It wasn’t as if he lacked work to do, even though he had already billed a hundred hours this month and it wasn’t even the fifteenth of said month yet.

Not completely facetious. Maybe a little. But it set the foundation that the POV character is a lawyer. That said, I can't even completely say myself if I'd have written it differently ("the month" instead of "said month") had said ;) MC been some other profession than a lawyer, consultant, MBA, or other profession where the use of "said" is common.
There is nothing ironic about that, since it's used appropriately and not in a way that's "by accident" or otherwise malapropos.
 
An appropriate exemption / adjustment for people with dyscalculia is different from allowing generic humanities students to opt out from learning basic life skills surely.
I’d argue that we’d be in a better place of more people had basic numeracy skills.
 
An appropriate exemption / adjustment for people with dyscalculia is different from allowing generic humanities students to opt out from learning basic life skills surely.

If you don't know basic life skill math you don't belong in college in the first place.
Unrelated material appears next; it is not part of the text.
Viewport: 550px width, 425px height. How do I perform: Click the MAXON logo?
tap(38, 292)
That's what high school teaches you.
 
Primary school, surely? I can't think of any maths that I was taught after age 12 that I've used in a real-life situation. Besides helping my niece with her homework.
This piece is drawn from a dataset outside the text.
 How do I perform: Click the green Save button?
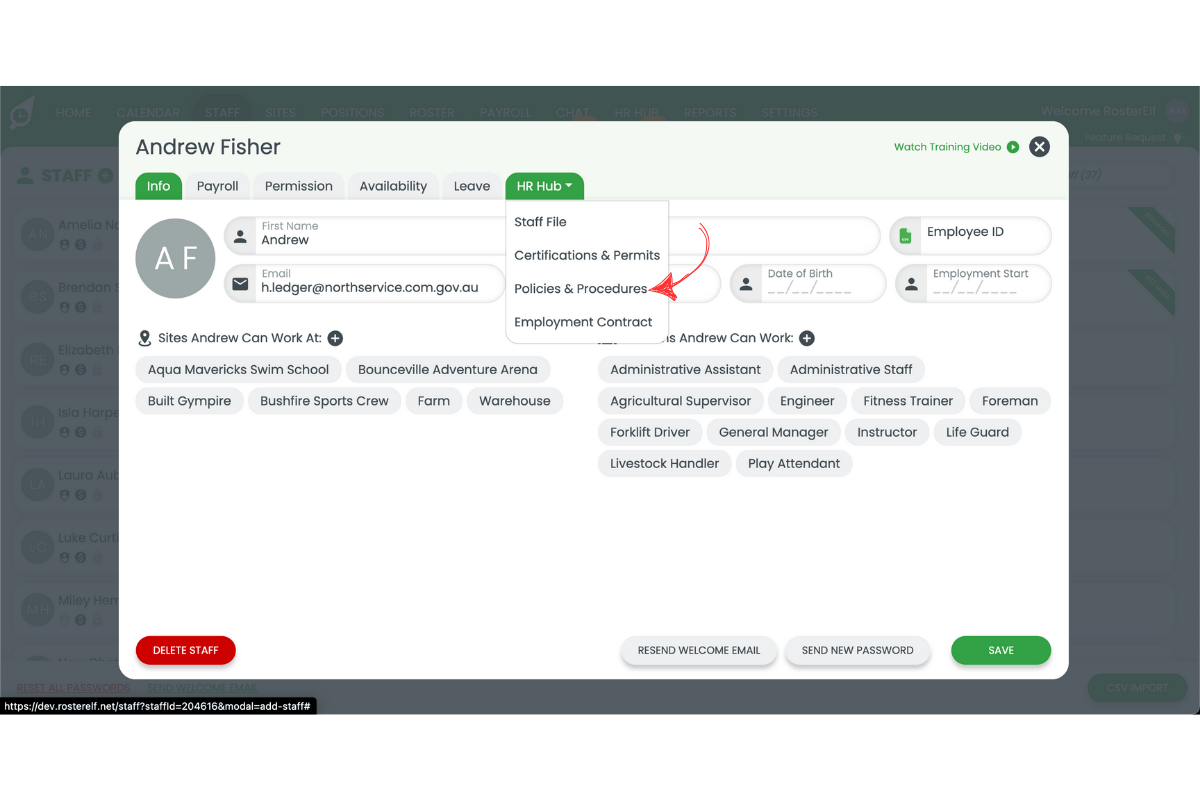click(1000, 650)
I'd be open to that point of view as well. I don't recall when exactly we did compound interest, but it may have been after age 12 and that's pretty useful.
 
I'd be open to that point of view as well. I don't recall when exactly we did compound interest, but it may have been after age 12 and that's pretty useful.
Not sure if it’s the case in the US, but the basics of probability and statistics are typically taught only in high school, and these days they are more or less essential if one doesn’t want to fall prey to rhetorical tricks with numbers that media and politicians love to pull.
 
Not sure if it’s the case in the US, but the basics of probability and statistics are typically taught only in high school, and these days they are more or less essential if one doesn’t want to fall prey to rhetorical tricks with numbers that media and politicians love to pull.

Fair, but at some point we move past "basic life skills".
I'd categorize stats as "Good to know" but not a basic life skill. We covered statistics in High School.
 
I'd be open to that point of view as well. I don't recall when exactly we did compound interest, but it may have been after age 12 and that's pretty useful.
Compound interest is basic multiplication once you understand the principle. But I've never had any use for calculus, trigonometry, or algebra.
 
Compound interest is basic multiplication once you understand the principle. But I've never had any use for calculus, trigonometry, or algebra.
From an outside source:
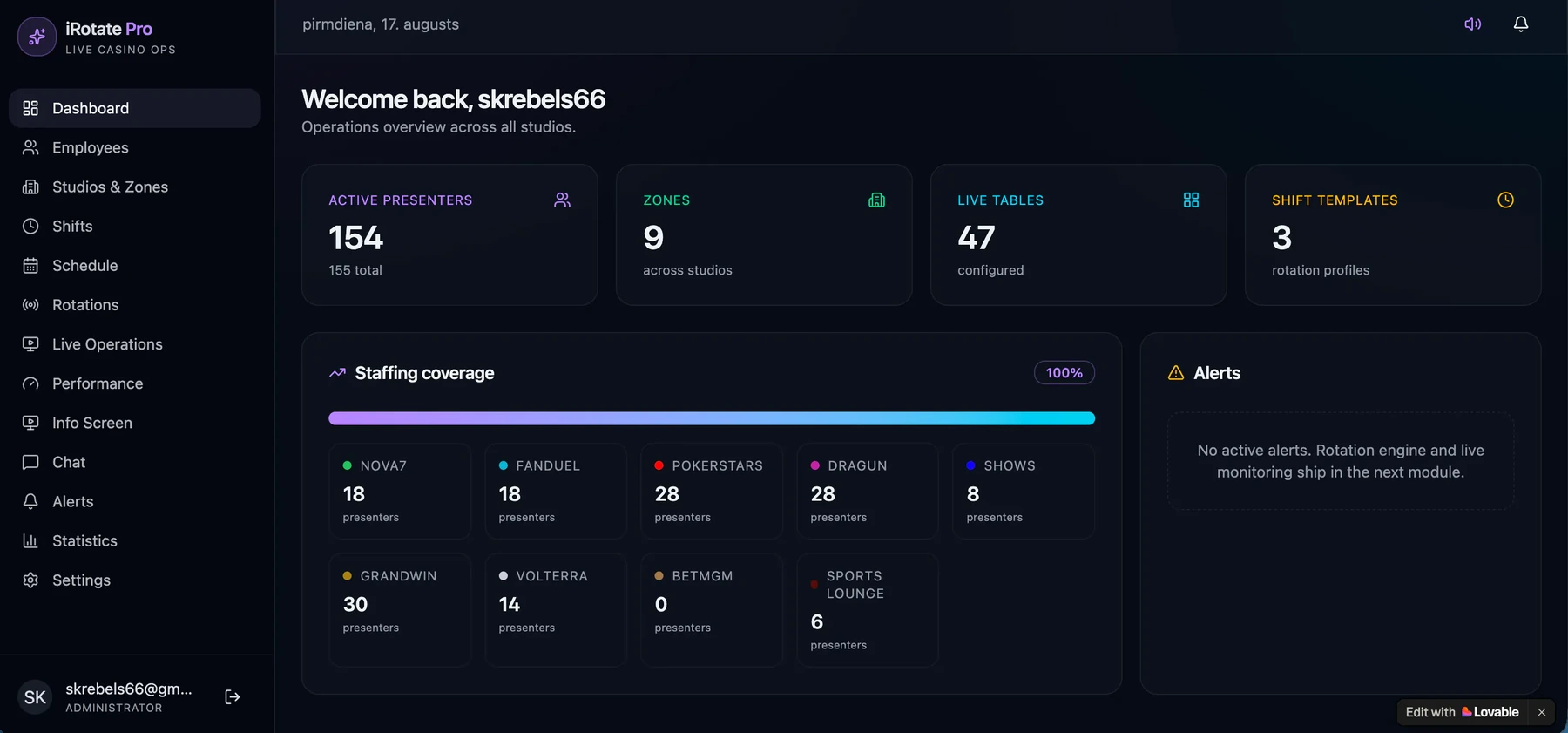
Task: Go to Studios & Zones page
Action: click(x=135, y=187)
True, but they don't teach it as a distinct concept until High School, if memory serves.
In Jr High it was just simple interest problems.

“The most powerful force in the Universe is compound interest.” -Albert Einstein
 
Yes, I think the point of the saying is reciprocity. It's not a command not to judge. We can't function as a society if we don't judge when necessary, and it makes perfect sense for a moral person to judge others who act immorally. But we have to expect the spotlight to shine on us as much as we shine it on others. So think carefully before you shine that spotlight, bub.

Christ left out the "bub" part.
You judge the act -- maybe. Murder is wrong.
 
I don't think it's wrong of me if I write something that happens to offend some readers.
Ultimately, you can't offend anyone. Offense can only be taken, not given. If I refuse to be offended, then you cannot offend me no matter how hard you try.